Central moves on to a regional semifinal matchup Friday at 7:30 p.m. against Mansfield Madison (10-1) at Tiffin’s Frost-Kalnow Stadium.

“Whitmer is a great team, and they beat us,” Irish coach Greg Dempsey acknowledged. “But that wasn’t [the real] us on the field. We’re better than that, and we wanted to come out and show people this week.

“We had a great week in practice, which was key. These kids were ready to go. The seniors had one more game here, and they wanted to have a win in their last game on this field.”

After going three-and-out on its first drive, the Irish got a 67-yard punt from Kizer to change field position, and things just got worse the remainder of the half for Midview (9-2)

Kizer sandwiched a pair of two-yard touchdown sneaks around his 46-yard TD strike to junior slot back Derick Weiland, and Central owned a 22-0 lead by the end of the first quarter.

“Our coaches told us that [Whitmer game] was in the past, and we have to move on and look to the playoffs,” Weiland said. “We came in fired up and ready to go.

“In the playoffs, in order to win you’ve got to gamble sometimes. It paid off tonight. We went deep and it worked out.”

Even when they stumbled, Kizer and the Irish made something out of it.

After their first score, a bad snap forced Kizer to pick up the ball, roll left, and complete an impromptu two-point conversion pass to Ian Butler 5:03 into the game for an 8-0 lead.

Central also get TDs on its next five possessions.

The final three scores came in the second quarter, with Kizer finding Weiland on a 35-yard TD hookup, and then hitting 6-4, 250-pound senior tight end Keith Towbridge on scoring passes of 16 and 26 yards.

The second of Towbridge’s TDs left the Irish up by 43 points with five minutes still left in the half.

The rest was just a matter of running out the clock and avoiding injuries.
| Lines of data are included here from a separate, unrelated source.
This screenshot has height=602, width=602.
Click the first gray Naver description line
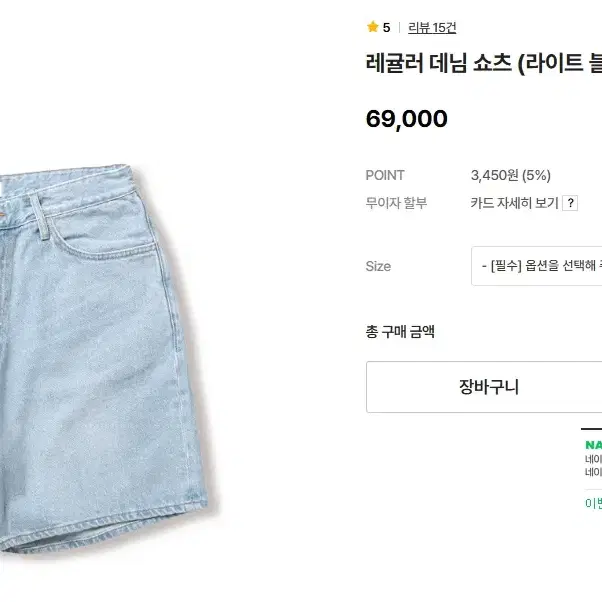[x=594, y=459]
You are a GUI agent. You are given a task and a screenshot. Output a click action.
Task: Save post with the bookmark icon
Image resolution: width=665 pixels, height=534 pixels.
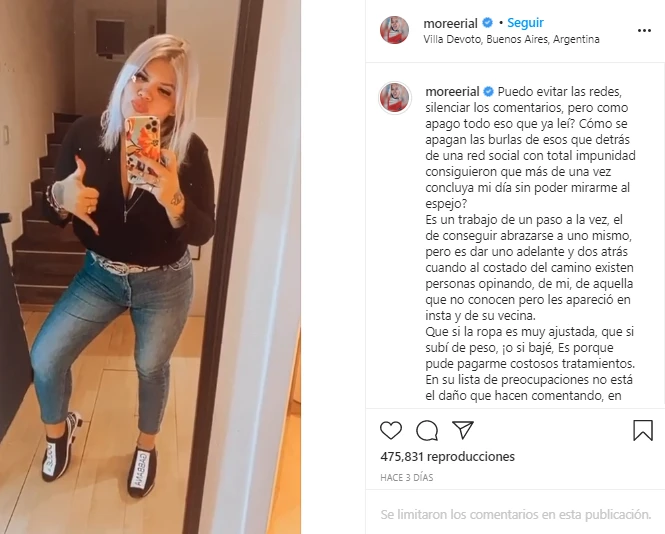click(643, 431)
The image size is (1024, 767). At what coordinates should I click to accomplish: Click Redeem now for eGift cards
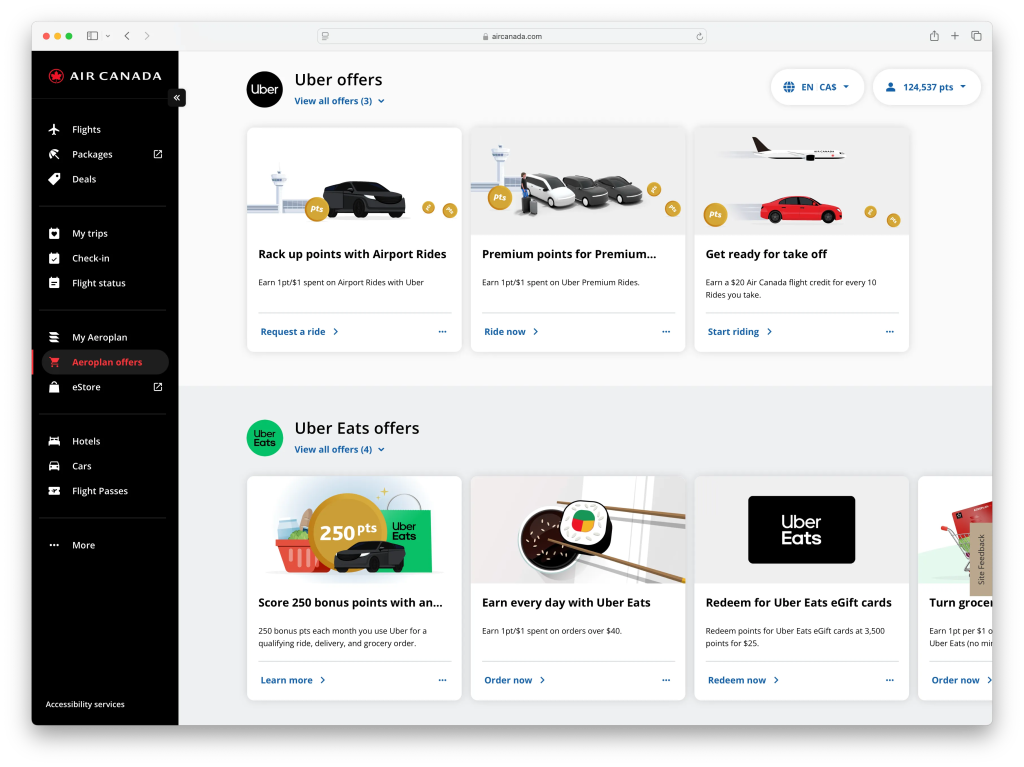742,680
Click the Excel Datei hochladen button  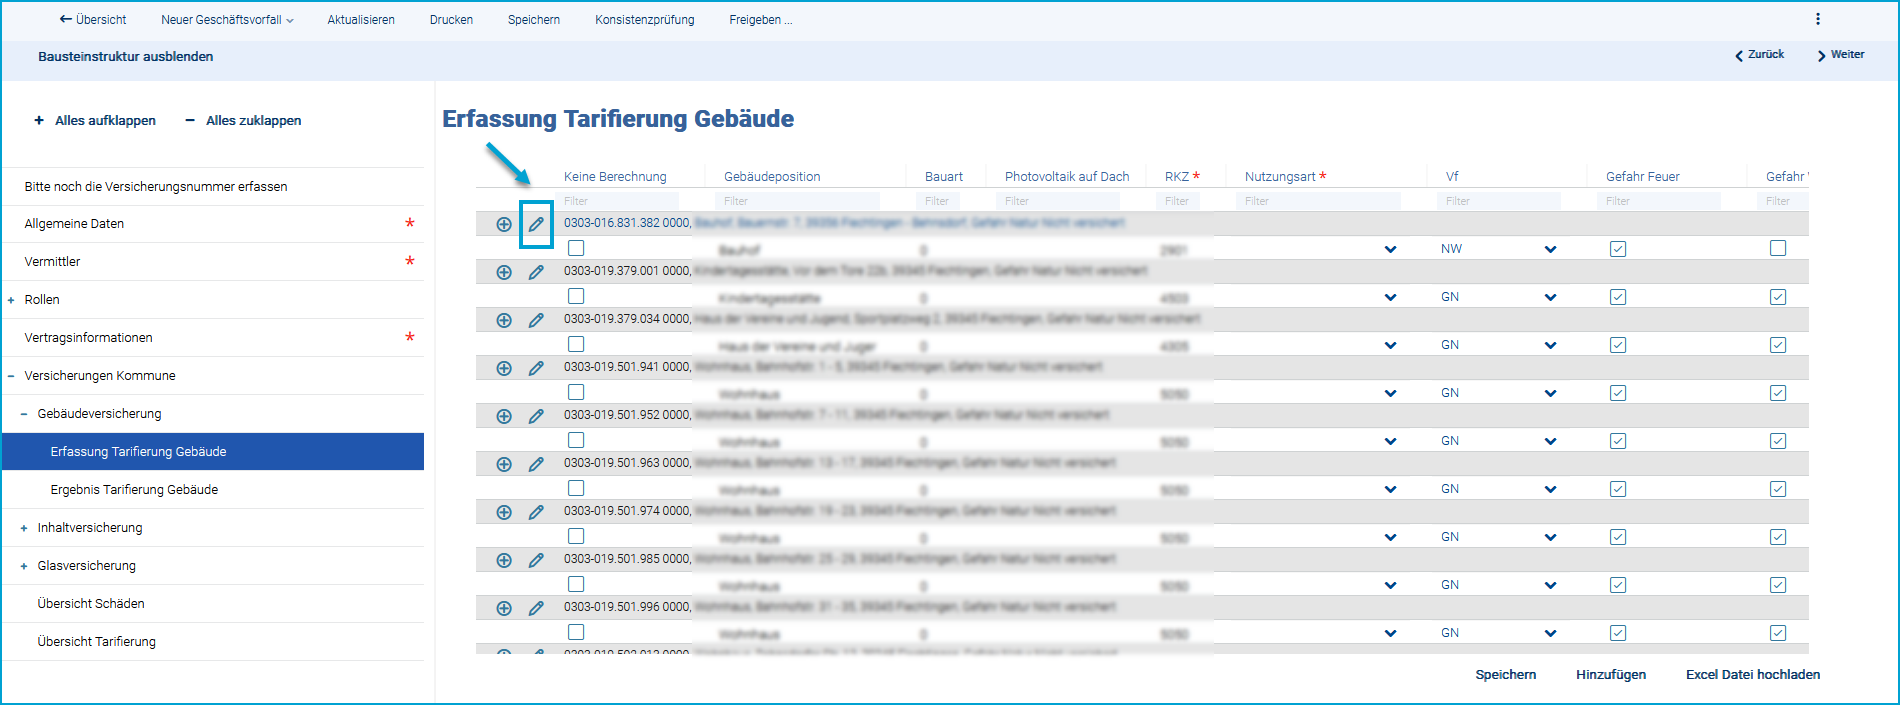(x=1752, y=674)
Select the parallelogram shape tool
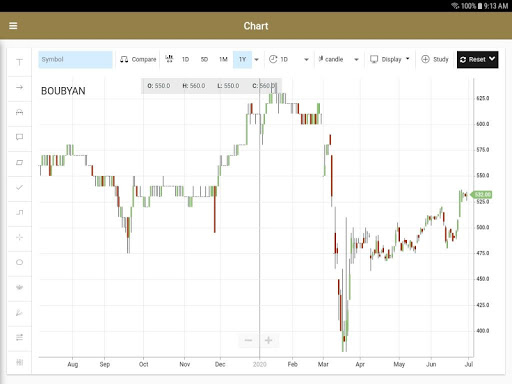512x384 pixels. pyautogui.click(x=19, y=162)
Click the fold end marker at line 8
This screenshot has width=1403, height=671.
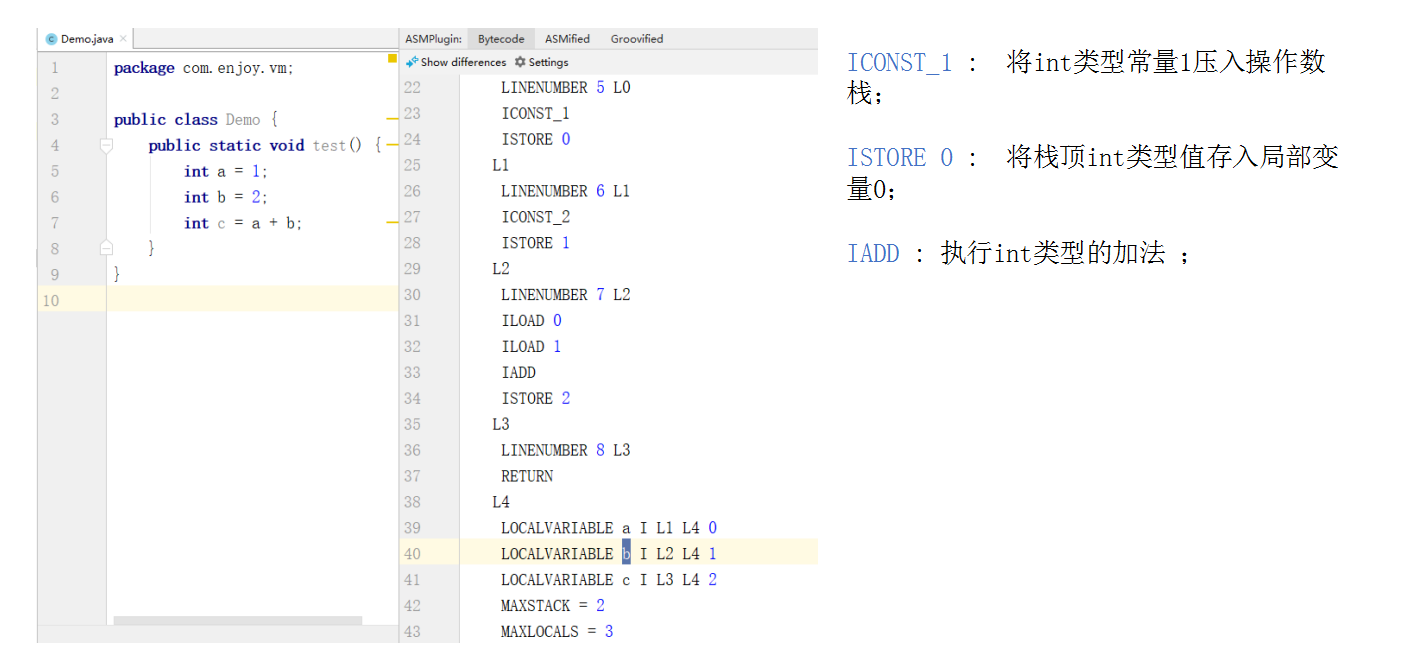coord(106,248)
Central added a TD on its first drive of the third quarter, when Cedric Gray rammed in from three yards for a 50-0 lead.

“They’ve got a nice ballclub,” Midview coach Bill Albright said. “I wish we would’ve come to play tonight, but we didn’t. But they’re an awfully good football team.”

The Irish basically cleared their bench for the final 19 minutes, and allowedg Midview’s lone score after committing their only turnover of the night.

After the Middies’ Tyler Lienerth returned a fumble by Central’s Jared Fann 18 yards to the Irish 5, Midview finally got on the board on a fourth-down pass of five yards from Cody Callaway to Eric Lauer with 9:30 remaining.

As good as the Central offense was, the Irish defense matched that effort, holding the Middies to 76 total yards on 48 plays from scrimmage, and forcing four turnovers.

Callaway, who had passed for 1,892 yards and 20 TDs coming in, was just 8-of-35 passing for 69 yards. Midview rushed 13 times for seven net yards.

Central managed this win without the services of senior running back Amir Edwards (1,284 rushing yards, 22 TDs), who sat out the game after sustaining a head injury midway in the first quarter of the loss to Whitmer.

“That’s the offense I love to see, and we did it without Amir in the backfield,” Kizer said. “If we can do that, we should be real good going into the next game with him.

“Moving on is the whole goal. It’s lose or go home. If we continue to play like this, with our offense playing like this and our defense doing what they do, I’m going to be a very happy guy at the end of the season.”